In the international online segment specifically, FDJ UNITED's online revenue dropped in H1 2025 largely due to the absence of a major football tournament and the impact of these regulatory changes. Despite these challenges, the company maintains a stable revenue outlook and targets an EBITDA margin above 24%.
The employee share ownership initiative, FDJ UNITED, was well received, with more than half of its workforce participating and the plan being oversubscribed. As a result, employees now hold 4.6% of the group's capital.
In balancing these headwinds, FDJ UNITED is demonstrating operational resilience amid these regulatory and tax challenges. The company is mitigating reputational and regulatory risks while aiming for sustainable growth through geographic diversification.
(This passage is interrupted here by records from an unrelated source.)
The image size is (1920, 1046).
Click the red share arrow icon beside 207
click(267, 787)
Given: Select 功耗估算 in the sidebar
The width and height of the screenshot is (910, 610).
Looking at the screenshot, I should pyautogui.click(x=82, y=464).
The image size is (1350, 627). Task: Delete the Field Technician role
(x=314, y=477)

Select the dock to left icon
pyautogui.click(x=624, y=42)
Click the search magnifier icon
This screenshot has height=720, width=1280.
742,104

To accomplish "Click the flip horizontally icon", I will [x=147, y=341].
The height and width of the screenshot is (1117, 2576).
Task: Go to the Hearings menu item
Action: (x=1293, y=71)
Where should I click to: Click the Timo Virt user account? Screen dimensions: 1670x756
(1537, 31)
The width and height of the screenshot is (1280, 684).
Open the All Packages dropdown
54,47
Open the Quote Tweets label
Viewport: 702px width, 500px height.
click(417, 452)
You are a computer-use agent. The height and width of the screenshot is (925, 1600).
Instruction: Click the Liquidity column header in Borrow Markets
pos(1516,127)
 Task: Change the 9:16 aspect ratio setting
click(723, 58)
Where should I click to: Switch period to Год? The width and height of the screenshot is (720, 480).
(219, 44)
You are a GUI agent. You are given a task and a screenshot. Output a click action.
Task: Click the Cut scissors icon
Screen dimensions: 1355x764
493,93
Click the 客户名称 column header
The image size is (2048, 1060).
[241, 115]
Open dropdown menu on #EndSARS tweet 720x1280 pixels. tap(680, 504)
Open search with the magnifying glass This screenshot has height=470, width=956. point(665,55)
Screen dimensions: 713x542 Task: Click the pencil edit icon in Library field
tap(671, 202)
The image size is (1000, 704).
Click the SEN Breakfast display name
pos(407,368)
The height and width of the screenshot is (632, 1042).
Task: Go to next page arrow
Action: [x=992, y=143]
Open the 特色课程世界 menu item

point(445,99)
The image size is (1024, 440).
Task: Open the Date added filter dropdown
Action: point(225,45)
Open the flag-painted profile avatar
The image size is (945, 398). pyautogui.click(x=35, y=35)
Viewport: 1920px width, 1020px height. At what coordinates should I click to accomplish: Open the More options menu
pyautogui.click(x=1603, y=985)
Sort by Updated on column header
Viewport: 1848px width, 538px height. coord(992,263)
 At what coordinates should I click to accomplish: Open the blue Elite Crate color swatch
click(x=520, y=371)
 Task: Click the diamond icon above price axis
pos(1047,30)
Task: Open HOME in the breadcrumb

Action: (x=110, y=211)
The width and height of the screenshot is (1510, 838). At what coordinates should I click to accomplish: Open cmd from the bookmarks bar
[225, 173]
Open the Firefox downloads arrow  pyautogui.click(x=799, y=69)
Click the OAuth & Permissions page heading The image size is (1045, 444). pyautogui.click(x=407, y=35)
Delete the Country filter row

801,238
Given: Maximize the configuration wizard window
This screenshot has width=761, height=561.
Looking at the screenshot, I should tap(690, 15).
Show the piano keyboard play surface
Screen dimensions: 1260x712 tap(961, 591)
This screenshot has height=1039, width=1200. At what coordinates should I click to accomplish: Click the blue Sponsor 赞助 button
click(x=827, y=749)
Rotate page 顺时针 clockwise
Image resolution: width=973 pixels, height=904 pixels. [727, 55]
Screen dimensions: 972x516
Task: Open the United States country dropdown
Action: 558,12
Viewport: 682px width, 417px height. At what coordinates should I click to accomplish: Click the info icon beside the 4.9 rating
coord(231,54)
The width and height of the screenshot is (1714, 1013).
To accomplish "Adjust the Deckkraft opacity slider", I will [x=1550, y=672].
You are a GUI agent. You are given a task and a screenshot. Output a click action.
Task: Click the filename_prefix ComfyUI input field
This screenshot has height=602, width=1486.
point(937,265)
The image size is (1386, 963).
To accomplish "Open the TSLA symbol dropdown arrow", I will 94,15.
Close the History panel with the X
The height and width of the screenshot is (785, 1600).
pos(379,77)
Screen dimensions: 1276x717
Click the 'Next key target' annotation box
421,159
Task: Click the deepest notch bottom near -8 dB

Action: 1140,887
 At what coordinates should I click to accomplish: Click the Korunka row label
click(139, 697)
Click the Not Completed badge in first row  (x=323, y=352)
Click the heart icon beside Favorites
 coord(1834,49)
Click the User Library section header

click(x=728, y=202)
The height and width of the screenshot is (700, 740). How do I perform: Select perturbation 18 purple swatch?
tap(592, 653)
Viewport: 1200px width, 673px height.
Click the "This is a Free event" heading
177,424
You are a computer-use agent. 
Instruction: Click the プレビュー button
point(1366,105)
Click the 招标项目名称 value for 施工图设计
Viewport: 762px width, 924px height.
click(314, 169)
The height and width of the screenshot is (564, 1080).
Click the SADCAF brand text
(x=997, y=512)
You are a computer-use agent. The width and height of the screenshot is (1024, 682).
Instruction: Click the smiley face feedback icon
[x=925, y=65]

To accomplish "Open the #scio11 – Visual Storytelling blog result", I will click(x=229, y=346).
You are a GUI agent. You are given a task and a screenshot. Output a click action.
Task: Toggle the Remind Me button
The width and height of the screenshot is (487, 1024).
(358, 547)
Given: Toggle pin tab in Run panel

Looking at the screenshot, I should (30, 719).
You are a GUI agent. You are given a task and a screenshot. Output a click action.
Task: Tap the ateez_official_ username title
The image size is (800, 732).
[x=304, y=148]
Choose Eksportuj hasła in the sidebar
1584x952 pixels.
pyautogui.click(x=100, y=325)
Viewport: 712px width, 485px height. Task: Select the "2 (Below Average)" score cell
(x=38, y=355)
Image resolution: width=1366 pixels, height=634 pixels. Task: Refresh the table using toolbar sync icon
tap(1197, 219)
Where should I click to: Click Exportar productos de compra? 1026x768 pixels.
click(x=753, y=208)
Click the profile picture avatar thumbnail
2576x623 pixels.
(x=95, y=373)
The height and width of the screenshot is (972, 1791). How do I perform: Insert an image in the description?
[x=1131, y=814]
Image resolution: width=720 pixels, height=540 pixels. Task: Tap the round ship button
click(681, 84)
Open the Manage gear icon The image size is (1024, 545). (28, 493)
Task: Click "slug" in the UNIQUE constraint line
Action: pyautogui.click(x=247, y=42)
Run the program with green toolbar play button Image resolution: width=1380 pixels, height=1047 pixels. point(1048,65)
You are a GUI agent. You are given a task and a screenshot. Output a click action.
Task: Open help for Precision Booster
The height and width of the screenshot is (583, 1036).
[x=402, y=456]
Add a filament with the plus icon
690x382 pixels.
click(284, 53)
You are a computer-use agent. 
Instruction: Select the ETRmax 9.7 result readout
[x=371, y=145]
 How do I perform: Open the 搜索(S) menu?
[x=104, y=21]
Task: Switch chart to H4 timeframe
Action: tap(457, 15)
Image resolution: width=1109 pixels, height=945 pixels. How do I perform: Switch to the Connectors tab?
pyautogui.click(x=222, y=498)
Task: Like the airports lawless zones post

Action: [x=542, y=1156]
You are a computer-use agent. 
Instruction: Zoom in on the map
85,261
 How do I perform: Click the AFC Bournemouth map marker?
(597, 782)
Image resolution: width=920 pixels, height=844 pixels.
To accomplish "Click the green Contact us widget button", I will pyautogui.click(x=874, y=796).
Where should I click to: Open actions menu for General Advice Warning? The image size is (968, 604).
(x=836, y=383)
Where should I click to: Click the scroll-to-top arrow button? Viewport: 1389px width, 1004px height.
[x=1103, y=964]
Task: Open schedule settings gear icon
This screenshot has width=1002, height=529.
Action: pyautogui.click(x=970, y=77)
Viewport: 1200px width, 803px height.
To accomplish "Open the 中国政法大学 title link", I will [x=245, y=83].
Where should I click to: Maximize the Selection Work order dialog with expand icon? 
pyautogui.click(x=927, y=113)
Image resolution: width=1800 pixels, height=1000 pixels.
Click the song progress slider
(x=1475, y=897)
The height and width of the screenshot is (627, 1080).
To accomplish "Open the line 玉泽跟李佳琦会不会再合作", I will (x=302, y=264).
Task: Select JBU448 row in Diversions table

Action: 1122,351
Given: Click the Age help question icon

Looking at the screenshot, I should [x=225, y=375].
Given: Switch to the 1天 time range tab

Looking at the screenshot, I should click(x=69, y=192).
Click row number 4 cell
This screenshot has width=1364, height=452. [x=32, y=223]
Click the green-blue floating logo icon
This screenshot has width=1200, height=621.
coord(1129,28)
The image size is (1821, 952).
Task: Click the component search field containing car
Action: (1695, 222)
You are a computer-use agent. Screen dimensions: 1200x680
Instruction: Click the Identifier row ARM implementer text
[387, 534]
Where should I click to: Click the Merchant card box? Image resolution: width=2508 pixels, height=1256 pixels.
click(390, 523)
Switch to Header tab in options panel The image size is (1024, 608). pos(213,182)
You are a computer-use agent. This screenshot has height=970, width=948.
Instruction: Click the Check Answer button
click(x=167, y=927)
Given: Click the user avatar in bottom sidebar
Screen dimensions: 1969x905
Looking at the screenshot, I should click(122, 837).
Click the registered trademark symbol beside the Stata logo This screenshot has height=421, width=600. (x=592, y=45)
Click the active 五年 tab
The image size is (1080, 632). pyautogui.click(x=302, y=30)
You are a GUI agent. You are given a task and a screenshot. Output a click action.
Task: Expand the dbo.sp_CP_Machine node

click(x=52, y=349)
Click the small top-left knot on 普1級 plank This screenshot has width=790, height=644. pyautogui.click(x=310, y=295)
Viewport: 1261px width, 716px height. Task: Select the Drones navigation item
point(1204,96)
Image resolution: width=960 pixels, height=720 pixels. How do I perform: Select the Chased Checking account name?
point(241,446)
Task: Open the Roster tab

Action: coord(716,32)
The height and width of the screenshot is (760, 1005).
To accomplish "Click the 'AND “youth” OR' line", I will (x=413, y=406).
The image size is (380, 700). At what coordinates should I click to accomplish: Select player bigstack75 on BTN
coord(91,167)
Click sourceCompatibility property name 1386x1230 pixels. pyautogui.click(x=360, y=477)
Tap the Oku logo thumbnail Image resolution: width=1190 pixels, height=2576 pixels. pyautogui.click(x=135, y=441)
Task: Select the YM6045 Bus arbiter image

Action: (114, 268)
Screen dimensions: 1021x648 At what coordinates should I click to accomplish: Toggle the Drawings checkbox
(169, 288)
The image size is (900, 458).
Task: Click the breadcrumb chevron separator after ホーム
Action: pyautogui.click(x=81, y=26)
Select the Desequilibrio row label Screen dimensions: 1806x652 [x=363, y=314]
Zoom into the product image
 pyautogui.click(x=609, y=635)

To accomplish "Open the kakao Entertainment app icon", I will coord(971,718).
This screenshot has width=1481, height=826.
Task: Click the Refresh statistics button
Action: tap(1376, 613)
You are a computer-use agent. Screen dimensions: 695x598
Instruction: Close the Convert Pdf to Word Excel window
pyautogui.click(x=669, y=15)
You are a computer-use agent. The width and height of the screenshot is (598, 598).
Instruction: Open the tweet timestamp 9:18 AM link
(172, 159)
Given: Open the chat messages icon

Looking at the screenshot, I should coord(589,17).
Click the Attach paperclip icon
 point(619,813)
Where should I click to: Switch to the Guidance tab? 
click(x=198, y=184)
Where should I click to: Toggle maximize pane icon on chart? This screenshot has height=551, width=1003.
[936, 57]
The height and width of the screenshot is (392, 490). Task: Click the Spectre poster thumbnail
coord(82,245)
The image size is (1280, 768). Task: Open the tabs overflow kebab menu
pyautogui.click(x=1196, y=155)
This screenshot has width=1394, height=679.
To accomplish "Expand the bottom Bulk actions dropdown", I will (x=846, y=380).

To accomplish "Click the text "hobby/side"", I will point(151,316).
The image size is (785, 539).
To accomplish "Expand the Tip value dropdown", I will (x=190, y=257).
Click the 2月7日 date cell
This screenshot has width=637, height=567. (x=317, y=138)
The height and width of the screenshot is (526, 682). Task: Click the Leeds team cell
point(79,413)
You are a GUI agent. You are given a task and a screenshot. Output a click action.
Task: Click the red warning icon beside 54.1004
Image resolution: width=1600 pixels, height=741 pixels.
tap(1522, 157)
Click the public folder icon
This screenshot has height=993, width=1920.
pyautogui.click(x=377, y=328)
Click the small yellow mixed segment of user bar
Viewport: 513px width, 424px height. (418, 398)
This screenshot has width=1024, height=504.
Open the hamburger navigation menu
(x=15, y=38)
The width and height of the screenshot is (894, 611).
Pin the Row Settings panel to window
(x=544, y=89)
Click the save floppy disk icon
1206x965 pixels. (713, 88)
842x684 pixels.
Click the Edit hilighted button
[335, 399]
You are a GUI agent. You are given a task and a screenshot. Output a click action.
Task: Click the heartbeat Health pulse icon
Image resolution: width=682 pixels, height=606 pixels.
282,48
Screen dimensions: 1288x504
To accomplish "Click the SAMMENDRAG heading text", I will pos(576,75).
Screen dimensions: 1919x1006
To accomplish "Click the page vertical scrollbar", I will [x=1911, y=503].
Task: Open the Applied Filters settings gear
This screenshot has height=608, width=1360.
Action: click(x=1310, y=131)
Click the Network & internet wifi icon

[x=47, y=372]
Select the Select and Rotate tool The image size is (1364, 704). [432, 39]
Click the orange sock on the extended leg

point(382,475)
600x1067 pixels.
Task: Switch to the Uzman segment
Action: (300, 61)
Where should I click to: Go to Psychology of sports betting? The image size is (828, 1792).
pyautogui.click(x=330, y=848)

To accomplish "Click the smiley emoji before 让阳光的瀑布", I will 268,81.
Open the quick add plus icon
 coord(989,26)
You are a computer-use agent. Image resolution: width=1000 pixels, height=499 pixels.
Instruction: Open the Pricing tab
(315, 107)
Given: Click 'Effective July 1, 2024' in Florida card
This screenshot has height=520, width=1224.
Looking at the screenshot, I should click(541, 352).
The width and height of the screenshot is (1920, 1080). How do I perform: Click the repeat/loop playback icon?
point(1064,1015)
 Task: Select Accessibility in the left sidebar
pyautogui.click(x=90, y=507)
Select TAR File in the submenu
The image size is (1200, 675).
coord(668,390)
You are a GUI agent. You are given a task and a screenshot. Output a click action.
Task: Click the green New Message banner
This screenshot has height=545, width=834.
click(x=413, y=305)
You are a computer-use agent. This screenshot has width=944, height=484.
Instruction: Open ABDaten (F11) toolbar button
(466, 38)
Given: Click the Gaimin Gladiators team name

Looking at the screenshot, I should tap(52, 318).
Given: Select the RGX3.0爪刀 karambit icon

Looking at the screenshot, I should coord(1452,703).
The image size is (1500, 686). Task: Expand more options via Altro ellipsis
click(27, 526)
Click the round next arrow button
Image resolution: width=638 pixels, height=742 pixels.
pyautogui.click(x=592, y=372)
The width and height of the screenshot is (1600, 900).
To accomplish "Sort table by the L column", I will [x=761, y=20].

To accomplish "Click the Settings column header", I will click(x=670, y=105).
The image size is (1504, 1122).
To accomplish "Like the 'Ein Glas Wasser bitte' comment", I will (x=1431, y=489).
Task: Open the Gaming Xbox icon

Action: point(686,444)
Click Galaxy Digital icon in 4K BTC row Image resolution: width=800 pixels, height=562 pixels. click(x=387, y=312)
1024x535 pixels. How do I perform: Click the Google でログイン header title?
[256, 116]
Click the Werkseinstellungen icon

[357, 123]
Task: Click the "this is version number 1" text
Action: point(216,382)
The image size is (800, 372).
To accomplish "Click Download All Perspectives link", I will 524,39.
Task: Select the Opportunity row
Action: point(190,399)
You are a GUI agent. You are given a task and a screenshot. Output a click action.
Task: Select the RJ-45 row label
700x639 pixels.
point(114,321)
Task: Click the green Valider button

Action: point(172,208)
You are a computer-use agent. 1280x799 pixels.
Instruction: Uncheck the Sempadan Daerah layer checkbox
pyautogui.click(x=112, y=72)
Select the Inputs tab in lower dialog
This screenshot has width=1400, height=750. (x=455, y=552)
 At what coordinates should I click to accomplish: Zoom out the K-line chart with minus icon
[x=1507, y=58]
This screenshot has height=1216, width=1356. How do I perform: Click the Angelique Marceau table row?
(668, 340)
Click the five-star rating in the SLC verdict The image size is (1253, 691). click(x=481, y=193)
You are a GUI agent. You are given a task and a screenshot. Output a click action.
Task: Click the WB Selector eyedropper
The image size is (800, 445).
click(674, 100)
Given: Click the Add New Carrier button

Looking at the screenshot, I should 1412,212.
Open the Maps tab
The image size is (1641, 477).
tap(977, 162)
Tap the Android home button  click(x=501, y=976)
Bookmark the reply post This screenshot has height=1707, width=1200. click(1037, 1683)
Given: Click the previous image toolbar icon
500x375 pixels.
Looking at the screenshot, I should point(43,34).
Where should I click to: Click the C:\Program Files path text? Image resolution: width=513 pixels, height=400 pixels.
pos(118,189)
FDJ UNITED's focus on responsible gaming, reducing revenues from at-risk players, while challenging in the short term, is a testament to the company's commitment to ESG principles. The company continues to navigate the complex European regulatory landscape, demonstrating a resilience that bodes well for its future growth.
[1] Source: Company press release [2] Source: Financial Times, "FDJ UNITED's online revenue drops amid regulatory changes and absence of major sports events"
In the face of regulatory changes and international expansion, FDJ UNITED is making strategic investments in its business, aiming for a sustainable growth in the long run. Despite the drop in online revenue in H1 2025 due to regulatory changes and the absence of major sports events, the company is still focusing on personal-finance management by reducing revenues from at-risk players, which aligns with their commitment to responsible investing and ESG principles.